“In this world nothing can be said to be certain, except death and taxes.” Benjamin Franklin
Sadly, they often go together. For the bereaved, this presents some uncertainty. And we can help.
It is often recommended that the elderly or sick give away their property before they die, for one reason or another. Sometimes for sentimental reasons, perhaps to avoid probate, or maybe they worry they won’t be mentally or physically up to managing their assets. Often this takes the form of deeding their house to their children. Accountants hate when that happens. We would prefer that the elderly be lovingly and capably taken care of by their heirs, and that all property and assets pass upon death.

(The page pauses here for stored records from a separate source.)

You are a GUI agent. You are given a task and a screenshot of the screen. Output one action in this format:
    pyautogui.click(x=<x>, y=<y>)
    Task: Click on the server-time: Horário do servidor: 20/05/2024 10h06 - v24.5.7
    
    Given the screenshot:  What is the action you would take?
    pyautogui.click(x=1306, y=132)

Here is our logic:
Let’s use Betty as an example. She has a home that she and her husband, Mort, bought in 1950 for $20,000. They made a few improvements through the years, adding another $15,000 to their “basis” making their total basis $35,000. (Basis is their investment in the property.) Mort died in 2000, and at that time the home’s Fair Market Value (FMV) was $100,000. Betty inherited Mort’s half ownership, becoming the sole owner. She got a “stepped up” basis for his half of the house, which was $50,000 (his half of the FMV on the date of his death). Betty’s original half didn’t get stepped up and remained at $17,500 (her half of the original $35,000). Her new basis was $67,500 (her original half, and her stepped up half from Mort). Sadly, Betty died in 2013. Her will spelled out that the home she and Mort shared will now go to their only living child, Bob. The FMV of the house in 2013 was $150,000. Bob decided to sell the old homestead, and did for $150,000. He paid no tax on the sale because his basis was “stepped up” to FMV when heinherited the house from his mother, and because he sold it for the same amount, there was no gain to be taxed. Everyone but the IRS is happy.
But what if in 2000, after Mort died, Betty deeded the house over to Bob, retaining a life-estate. In this case, Bob’s basis became $67,500, the same basis that his mother had. So, when he sold it after she died in 2013 for $150,000, his gain was $82,500, and boy did he owe taxes!
You can apply the same theory to stocks. If you are “gifted” shares of stock, your basis is what the benefactor paid for them. If you inherit shares of stock, your basis is the FMV of the stock on the date of death of the benefactor.
You can’t cheat death, and while you can cheat on your taxes, proper planning can help you handle both legally, morally, and with much less confusion.